[[ Selected passage open ]]

For the love of literature
Editor, publisher, and Flipside creator Liz Calder CBE
There are many things that must go through your mind when your name is included in the Queen’s Birthday Honours, not least keeping the date free (and what to wear!). One of the UK’s most respected literary figures, publisher, editor and Suffolk resident Liz Calder, visits Buckingham Palace later this year to receive her CBE for services to literature. As a young woman, Liz was a successful model in Brazil, and is likely to be less daunted than most by the dilemma of appropriate attire. But she has had to wait three months to learn the date of the ceremony (December 13).
“I felt a bit queasy about [being awarded] this CBE,” she says. “I’ve always thought that an honour of that sort isn’t given for just doing a good job, it’s for an identifiable achievement, something that has changed things, that has made an impact.” For the authors, publishers and readers who have benefited from Liz’s instinct for good writing, there is no doubt she has done just that. Indeed, this year, Liz has also been elected an Honorary Fellow of the Royal Society of Literature and awarded the Benson Medal for exceptional service to literature.
First working as a ‘publicity girl’ at Victor Gollancz in 1972, Liz quickly rose to the position of editorial director and then joined a rival company, Jonathan Cape, before co-founding Bloomsbury, the home for Harry Potter.
Liz launched the careers of Salman Rushdie, Julian Barnes and Anita Brookner, and was the first UK publisher to work with John Irving. She helped nurture writers such as Angela Carter, Anne Michaels and Jeanette Winterson. Earlier this year, she saw another of her writers – and good friend – Michael Ondaatje receive the Golden Booker Prize when his famous novel, The English Patient, was named the readers’ favourite over the past 50 years.
“I would have liked to have gone to the ceremony,” she says. “But I had a long-standing arrangement to have a tea party here for all the people from the allotments.” So, instead of joining the literati in London, Liz was serving tea and cake to the gardeners of Halesworth.

[[ Selected passage closed ]]
[[ Records shown open ]]

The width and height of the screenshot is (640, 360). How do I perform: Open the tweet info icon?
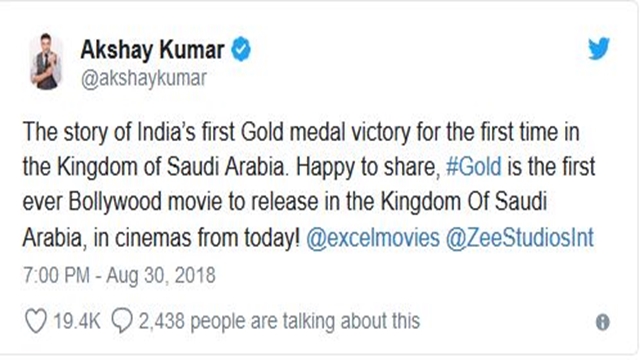[602, 322]
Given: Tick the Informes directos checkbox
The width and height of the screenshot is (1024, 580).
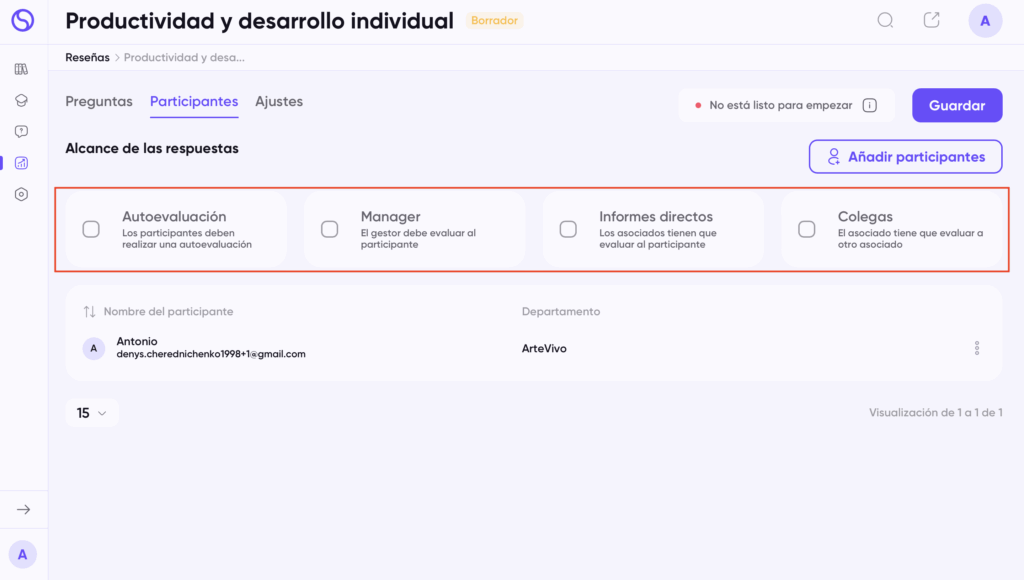Looking at the screenshot, I should (568, 229).
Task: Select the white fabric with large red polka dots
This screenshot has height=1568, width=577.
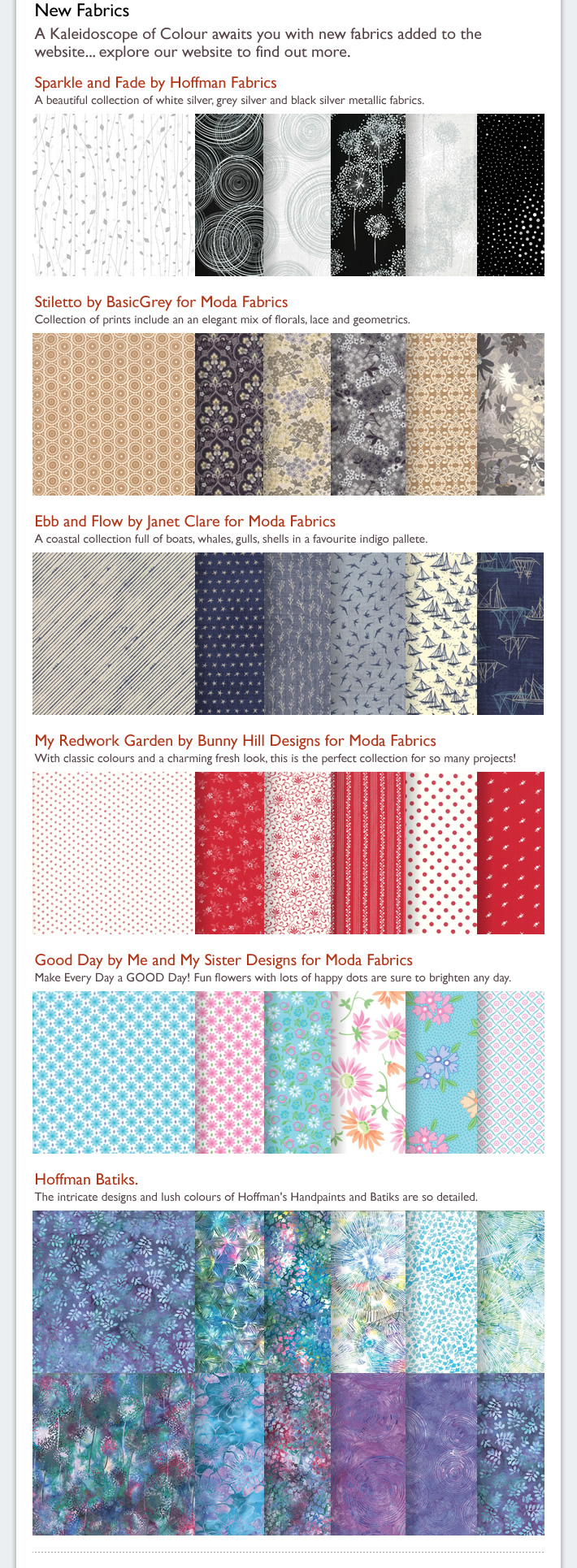Action: click(x=441, y=853)
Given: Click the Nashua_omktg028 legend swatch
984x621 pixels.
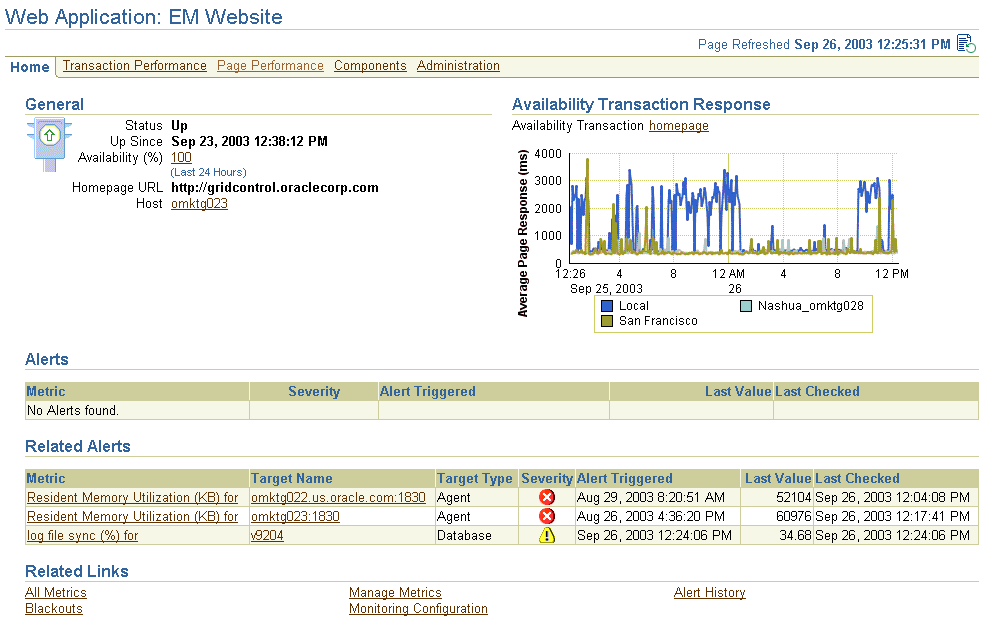Looking at the screenshot, I should [x=744, y=305].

[[ Records shown closed ]]

[Your objective]
Answer these questions from the profile of Liz Calder:
(a) On what date is her CBE ceremony?
(b) Where did she first work, and in what year?
(c) Which novel was named the readers' favorite for the Golden Booker Prize?

[Solution]
(a) December 13.
(b) At Victor Gollancz, as a "publicity girl," in 1972.
(c) Michael Ondaatje's The English Patient.